Handling change in newlines by XML transformation for CDATA from Java 8 to Java 11

Asked 25/4, 2019 at 15:51 Answered 25/2, 2023 at 22:51

Solved java xml transformation sax java-11

With Java 9 there was a change in the way javax.xml.transform.Transformer with OutputKeys.INDENT handles CDATA tags. In short, in Java 8 a tag named 'test' containing some character data would result in:

<test><![CDATA[data]]></test>

But with Java 9 the same results in

<test>
    <![CDATA[data]]>
</test>

Which is not the same XML.

I understood (from a source no longer available) that for Java 9 there was a workaround using a DocumentBuilderFactory with setIgnoringElementContentWhitespace=true but this no longer works for Java 11.

Does anyone know a way to deal with this in Java 11? I'm either looking for a way to prevent the extra newlines (but still be able to format my XML), or be able to ignore them when parsing the XML (preferably using SAX).

Unfortunately I don't know what the CDATA tag will actually contain in my application. It might begin or end with white space or newlines so I can't just strip them when reading the XML or actually setting the value in the resulting object.

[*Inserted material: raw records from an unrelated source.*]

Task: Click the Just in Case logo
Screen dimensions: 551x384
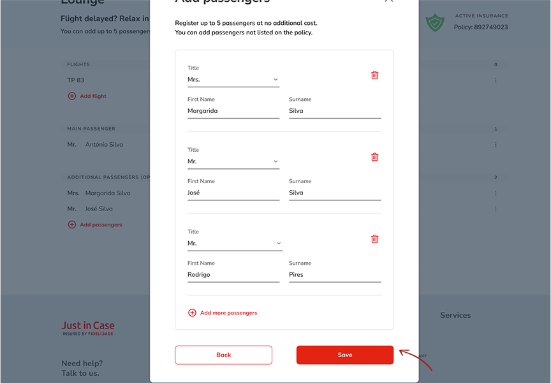Action: click(88, 328)
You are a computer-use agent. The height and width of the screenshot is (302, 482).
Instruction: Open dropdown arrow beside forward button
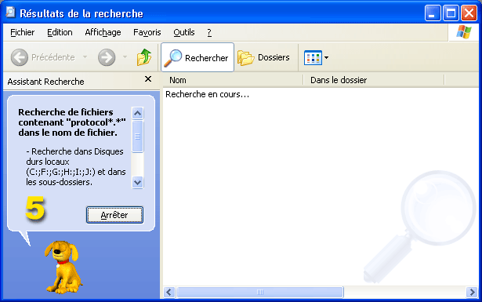(x=125, y=57)
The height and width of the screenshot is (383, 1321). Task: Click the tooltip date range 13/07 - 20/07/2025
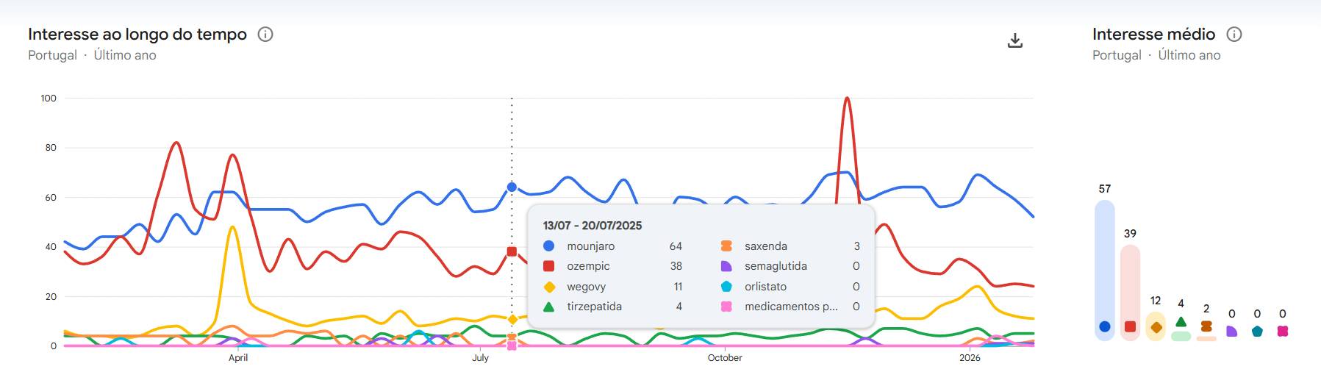pos(593,226)
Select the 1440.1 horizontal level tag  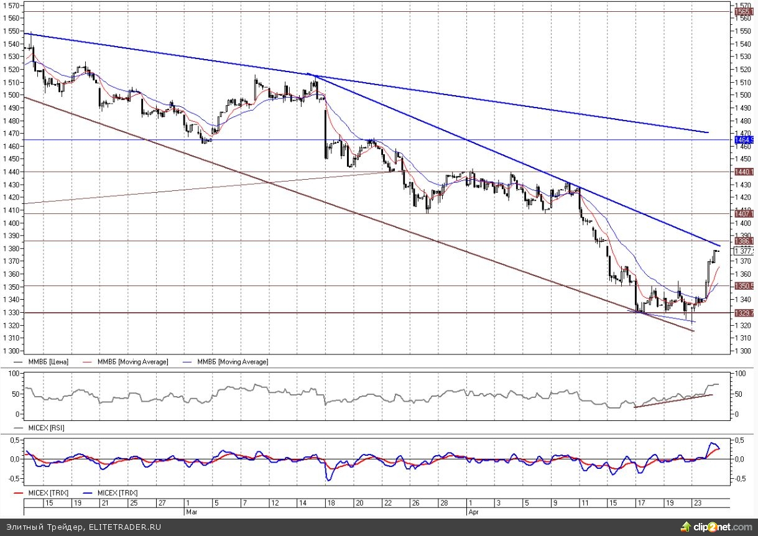[x=744, y=172]
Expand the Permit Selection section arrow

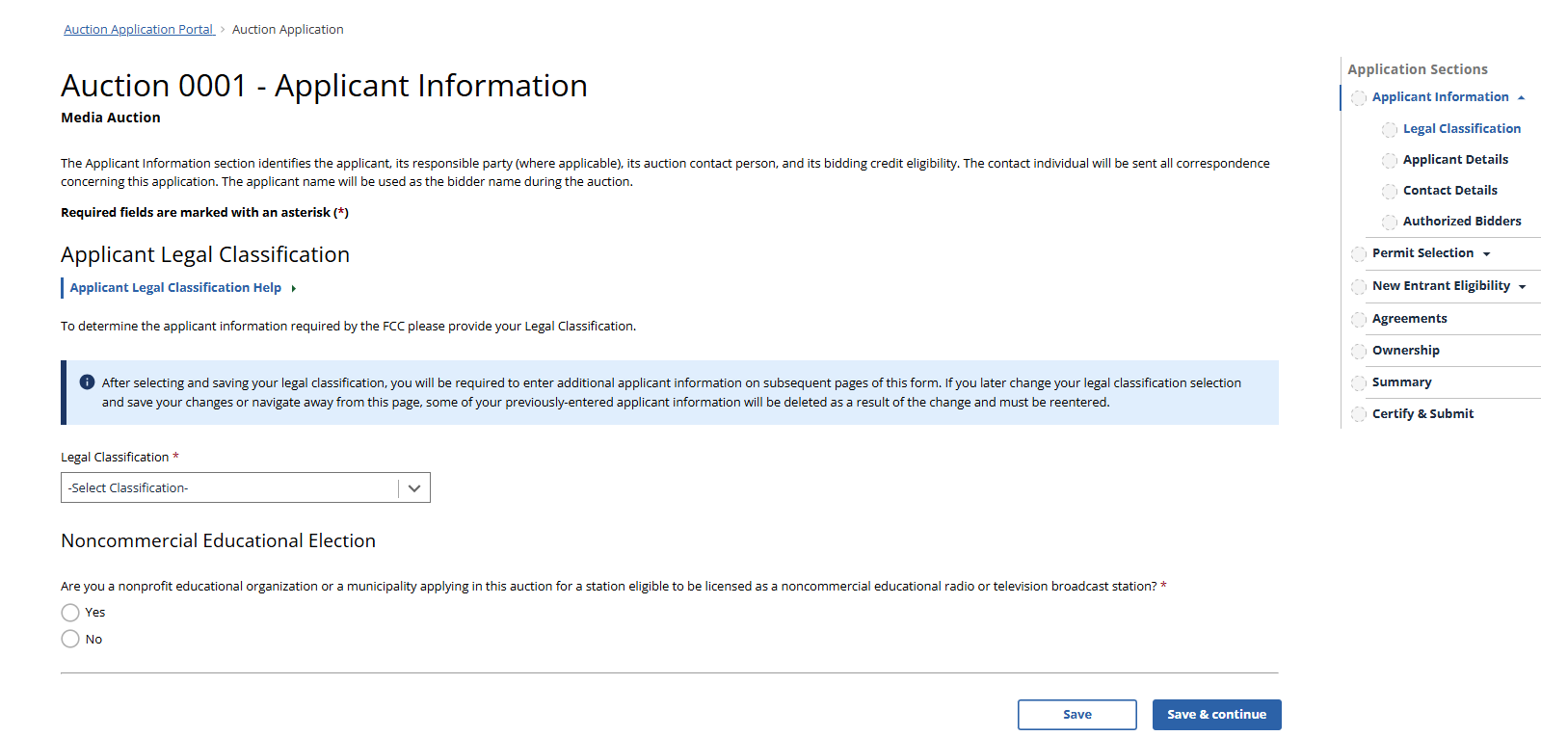click(1487, 254)
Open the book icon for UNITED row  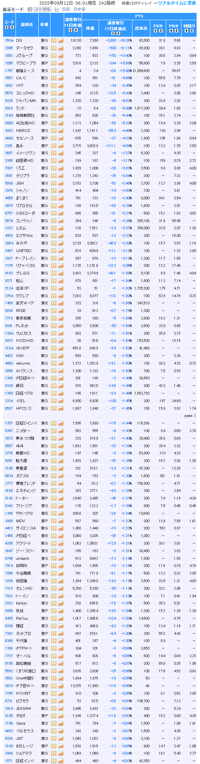54,251
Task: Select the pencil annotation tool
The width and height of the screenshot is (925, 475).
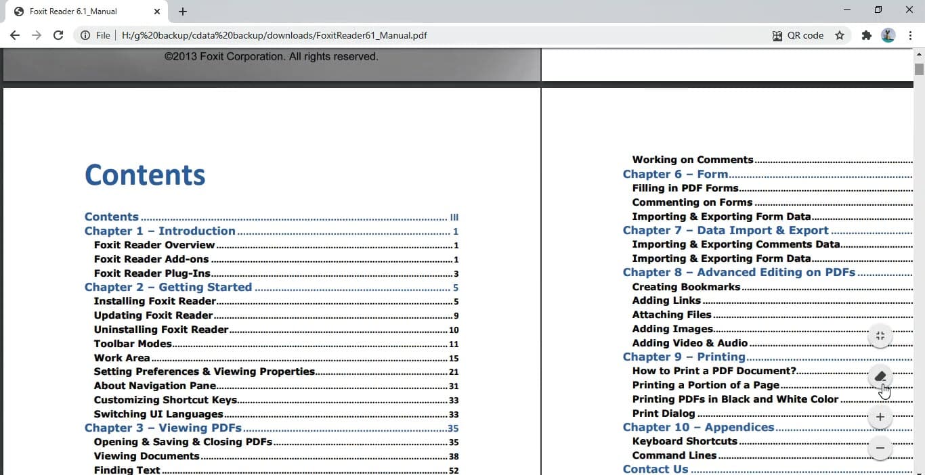Action: click(880, 377)
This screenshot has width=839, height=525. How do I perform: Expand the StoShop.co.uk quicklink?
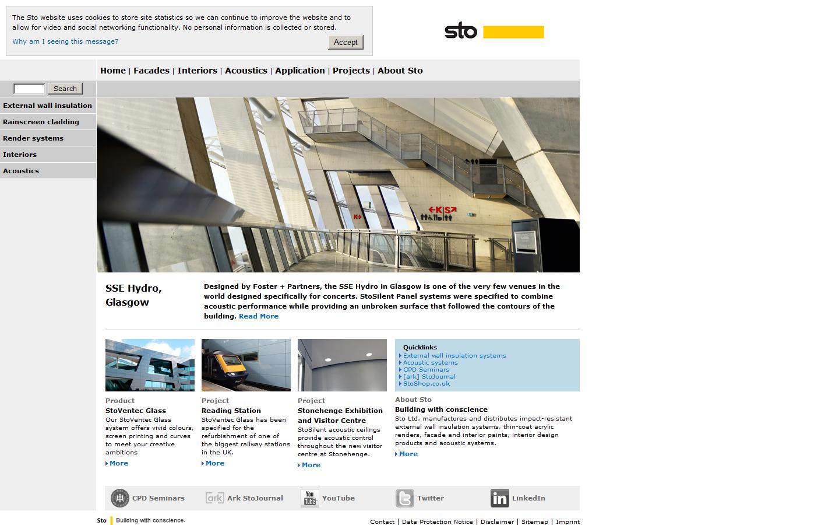tap(427, 383)
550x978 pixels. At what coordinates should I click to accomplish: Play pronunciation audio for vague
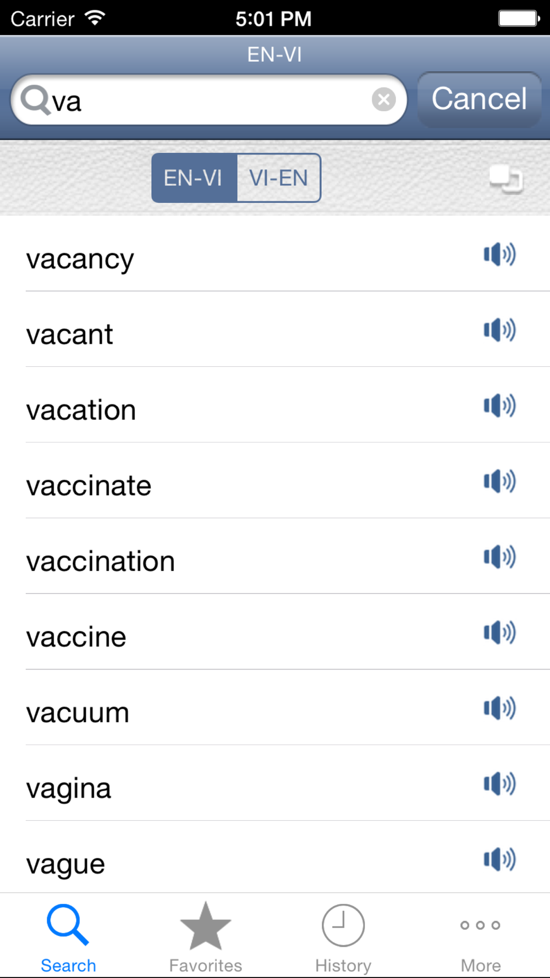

Sample program to demonstrate the issue:

public static void main(String[] args) throws TransformerException, ParserConfigurationException, IOException, SAXException
{
    String data = "data";

    StreamSource source = new StreamSource(new StringReader("<foo><bar><![CDATA[" + data + "]]></bar></foo>"));
    StreamResult result = new StreamResult(new StringWriter());

    Transformer tform = TransformerFactory.newInstance().newTransformer();
    tform.setOutputProperty(OutputKeys.INDENT, "yes");
    tform.transform(source, result);

    String xml = result.getWriter().toString();

    System.out.println(xml); // I expect bar and CDATA to be on same line. This is true for Java 8, false for Java 11


    Document document = DocumentBuilderFactory.newInstance()
        .newDocumentBuilder()
        .parse(new InputSource(new StringReader(xml)));

    String resultData = document.getElementsByTagName("bar")
        .item(0)
        .getTextContent();

    System.out.println(data.equals(resultData)); // True for Java 8, false for Java 11
}

EDIT: For future reference, I've submitted a bug report to Oracle, and this is fixed in Java 14: https://bugs.java.com/bugdatabase/view_bug.do?bug_id=JDK-8223291

Elijah answered 25/4, 2019 at 15:51 Comment(1)

You should edit your question and add a sample Java code that demonstrates the problem (generate a small XML + transform). It is a lot easier to start with a working example. – Connect 26/4, 2019 at 18:1

As your code relies on unspecified behavior, extra explicit code seems better:

You want indentation like:

  tform.setOutputProperty(OutputKeys.INDENT, "yes");
  tform.setOutputProperty("{http://xml.apache.org/xslt}indent-amount", "4");

However not for elements containing a CDATA tag:

  String xml = result.getWriter().toString();
  // No indentation (whitespace) for elements with a CDATA section.
  xml = xml.replaceAll("(?s)>\\s*(<\\!\\[CDATA\\[.*?]]>)\\s*</", ">$1</");

The regex uses:

(?s) DOT_ALL to have . match any character, also newline characters.
.*? the shortest matching sequence, to not match "...]]>...]]>".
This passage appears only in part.